The motoric high jinks of the first movement are set off by the cracking of a whip, though they occasionally yield to lyric contemplation. The second movement is a total contrast, hushed and calm, with a tune widely regarded as one of the best melodies Ravel ever wrote. The effort cost him dearly, and it may have been here that he first realized that his powers of composition were failing; they broke down completely in 1932, when the shock of an automobile collision brought on a nervous breakdown, and he found himself thereafter incapable of sustained work. For this concerto he found it necessary to write the Adagio assai one or two measures at a time. The final Presto brings back the rushing motor rhythms of the opening, and both movements now and then bear witness that Ravel had traveled in America and had become acquainted with jazz and recent popular music. He also met George Gershwin and told him that he thought highly of his Rhapsody in Blue; perhaps it is a reminiscence of that score that can be heard in some of the “blue” passages here and there.
La Valse, Choreographic poem
La Valse was composed in 1919 and 1920, based on sketches made before the war as a tribute to Vienna. The orchestral version was given its premiere by Camille Chevillard and the Lamoureux Orchestra of Paris on December 12, 1920. La Valse is scored for two flutes and piccolo, two oboes and English horn, two clarinets and bass clarinet, two bassoons and contrabassoon, four horns, three trumpets, three trombones and tuba, timpani, triangle, tambourine, side drum, bass drum, cymbals, castanets, tam‑tam, tambourine, crotales, two harps, and strings. Duration is about 12 minutes.
After the ravages of the First World War, Ravel suffered from a recurring insomnia, partly from the loss of many friends. Even before the war he had started sketching a symphonic poem intended as musical depiction of Vienna, with the obvious plan of creating a grand orchestral waltz. Ravel had not yet visited the Austrian capital, but he certainly had a feel for the home of so many waltz composers, going back to Schubert and continuing with the Strauss family and many others.

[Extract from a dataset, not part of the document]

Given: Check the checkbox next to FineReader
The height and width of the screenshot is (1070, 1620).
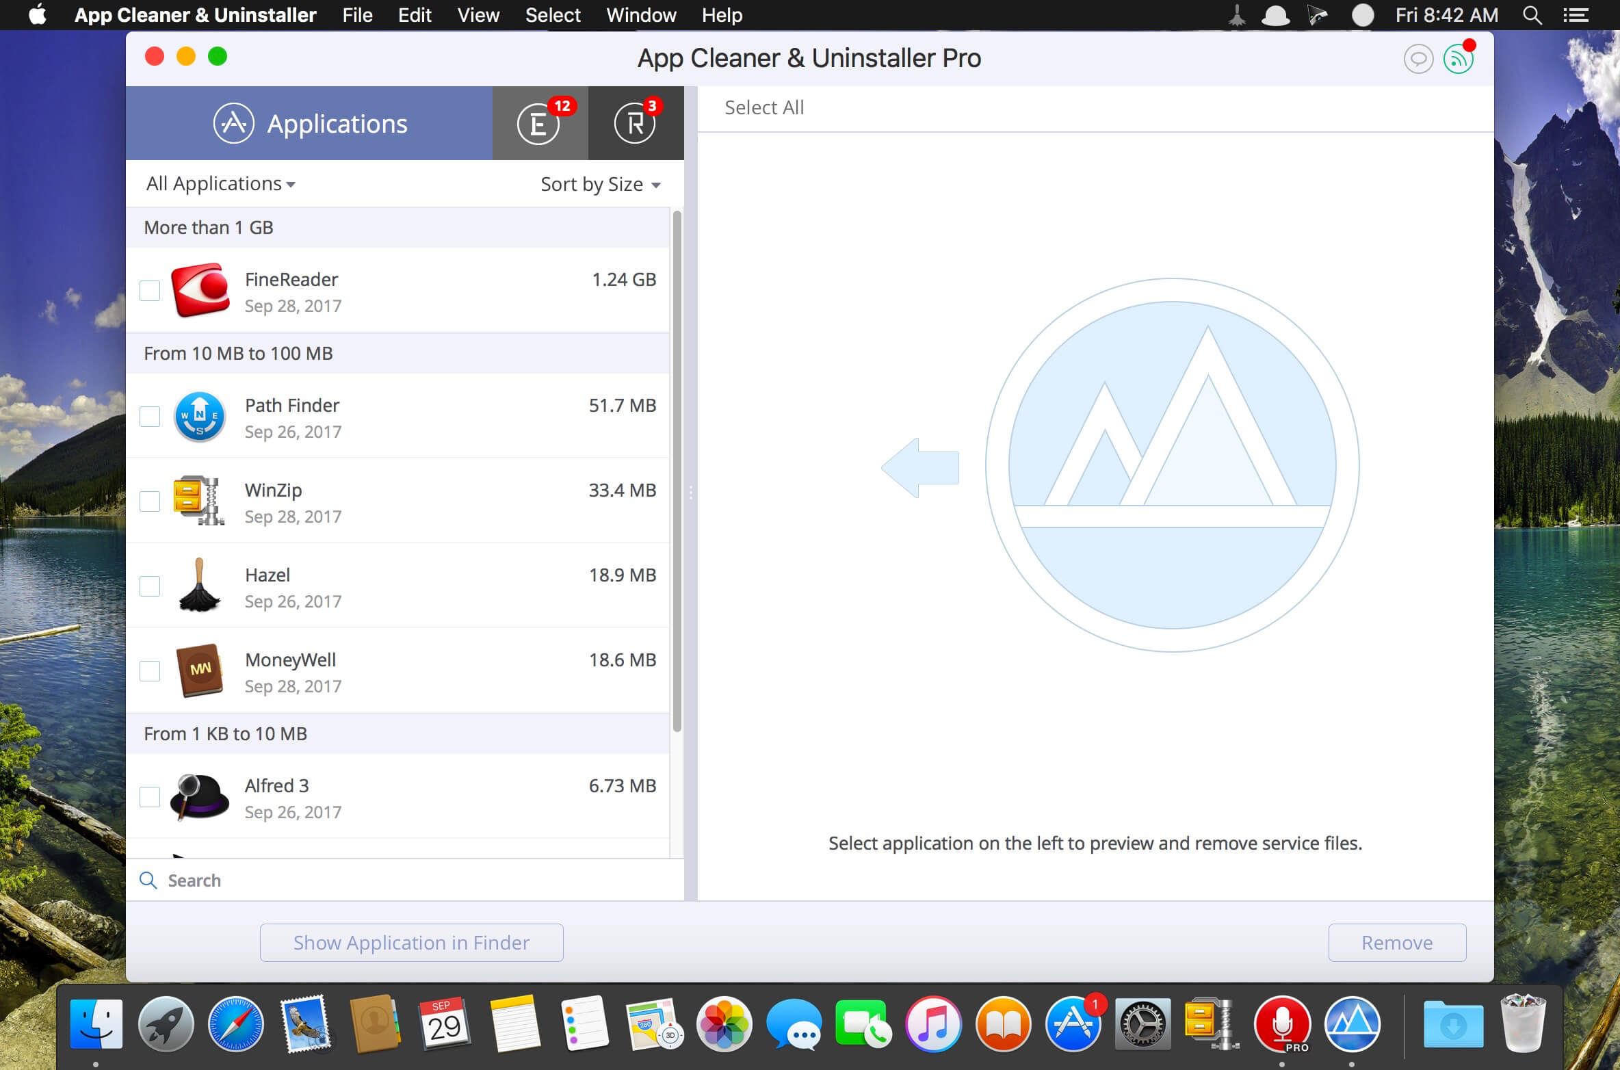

The first sketches for Wien (the planned title) apparently date from 1907; he began orchestrating it in 1914 but ceased after the outbreak of hostilities. After the war, Ravel was slow to take up the composition again. Only a commission from Serge Diaghilev induced him to finish it, as a “choreographic poem” with the new title La Valse, intended for production by the Ballets Russes. When the score was finished, however, Diaghilev didn't think of it as dance music and refused to produce the ballet after all. La Valse was first heard in concert form,
In 1928 did Ida Rubenstein mounted a ballet production of the score, designed to suggest the Vienna of 1855. The hazy beginning of La Valse captures a vision of clouds that clear away to reveal dancing couples. The piece grows in a long crescendo, interrupted and started again, finally carried to an energetic and irresistible climax whose violence hints at far more than a social dance.
In 1855 the waltz had been a captivating, carefree, mind-numbing, seductive dance that filled the salons, the ballrooms, and the inns, while the whole of Austrian society was slowly crumbling under the reactionary absolutism of Emperor Franz Joseph, who was twenty‑five in 1855 and reigned until the middle of the First World War. The social glitter of mindless whirling concealed the volcano that was so soon to erupt. In Ravel’s waltz music rises to an level of violence hinting at the concealed rot of the society. Would La Valse have been different if composed before the horrors of the war? Who can tell? In any case, consciously or not, Ravel’s brilliantly orchestrated score captures the glitter and the violence of a society that, even as he was composing, had passed away.